Theologically Sound. Culturally Relevant.


How not to troll the patriarchy

It’s a well-known fact on the internet that the Left can’t meme. The same certainly applies to feminists within the church. Owen Strachan is on fire ever since he left MBTS to take on a provost position at a “strip mall” seminary. It’s almost like working for a Southern Baptist entity was a restriction, but I digress. However Owen Strachan was the target of a lackluster troll attempt that is a nice launching pad for a conversation on masculinity.


The Sassy Seminary Student is somewhat of an online influencer that will probably be a bigger deal in the future. But this this troll attempt went viral. To which members of the patriarchy agreed. Quoth the Chad meme, “Yes.”

In principle she’s right, and many patriarchal Christians were confused as to whether she is sarcastic or not. However, along the lines of what she said, we should not be legalists when it comes to masculinity or femininity. In my interview with the founder of Dominion Dating, we talked at length on this subject. Two core aspects of masculinity are labor and accountability. Both of these things were assigned to Adam before the fall. Now we should not be legalistic about what is masculine labor, especially when you can’t spell husbandry without husband. Obviously an agrarian lifestyle is not doable for most people within a reasonable amount of time, but there is a pattern that the man takes care of the family on the outside of the home, income and maintenance of plant, property, and equipment. In this same pattern, the woman takes care of the inside of the home: the children, the maintenance, the food.

Again, I do not think we should be legalists about this. I’m generally the one who cooks in my household. Unfortunately, I have no livestock to tend or plumbing to fix. But I think much of these are goals for marriage, especially in an increasingly hostile culture. The need to shore up our own families to safeguard our posterity, financially, spiritually, and politically has no effective substitute in the culture at large.


One Response

  1. I was in the US Navy for many years. I was born in 1964. Served USN from 1983-2000. I remember Women’s lib. I had no problem with it at all. Still don’t. Never did have a problem with it. The only problem I have with it now is the mandates of religion which imposes restrictions.

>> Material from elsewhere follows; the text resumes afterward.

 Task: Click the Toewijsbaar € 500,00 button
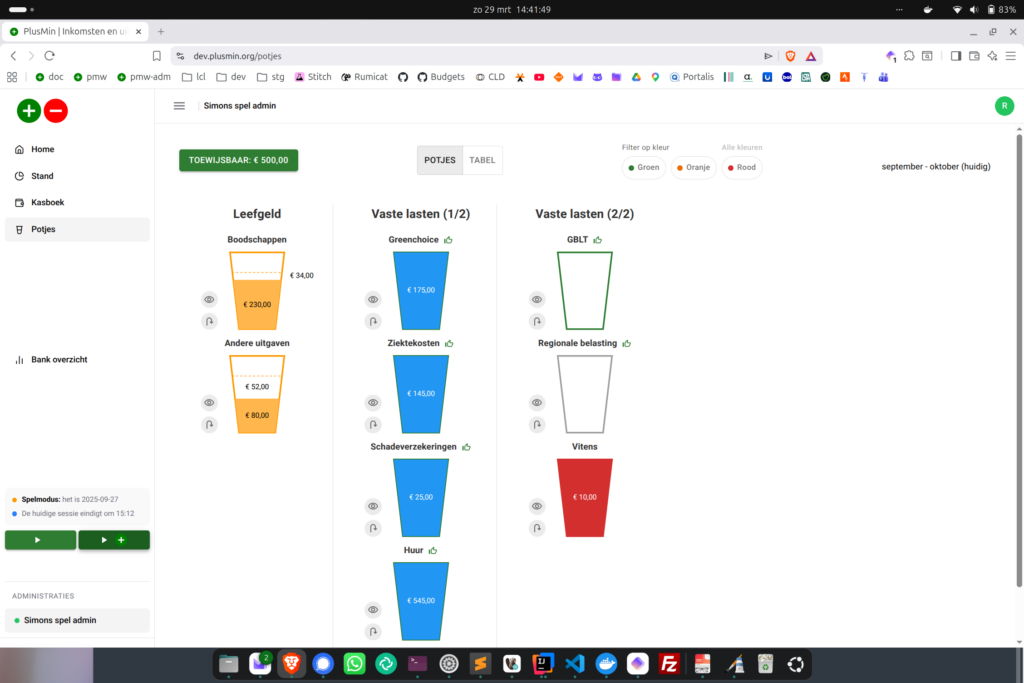coord(238,160)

    I mention the USN for a reason. At the time of my upbringing, I remember what was deemed as a woman’s work outside the home. Secretaries. Hair dressers. And such.

    Well, put me down as having a womans job. I typed, filed, answered phones. I was a Disbursing Clerk in the US Navy. In layman’s terms, that is a payroll clerk.

    I did mess duties, as was required for all personnel. I cleaned berthings, heads (bathrooms, shower stalls), passageways, office spaces). All of which I think that some religions would consider to be woman’s work.

    And check this out! My immediate supervisor in the 90’s on an aircraft carrier loved to knit. He was a male! Yes, he was married!

    Most of my bosses on shore duty were women. Yes, I took orders from women! Did I care? Not at all. I respected those in positions of authority over me. Including women.

    I am not mechanically inclined at all. I would have no problem with female mechanics that know more than me.

    I think religion has overreached, and overreacted in this area of women’s lib, and stuck their nose where it doesn’t belong. Is God going to send female believer to hell if she is a mechanic at the Chevrolet Dealer, who hires a baby sitter to take care of the children while she is at work?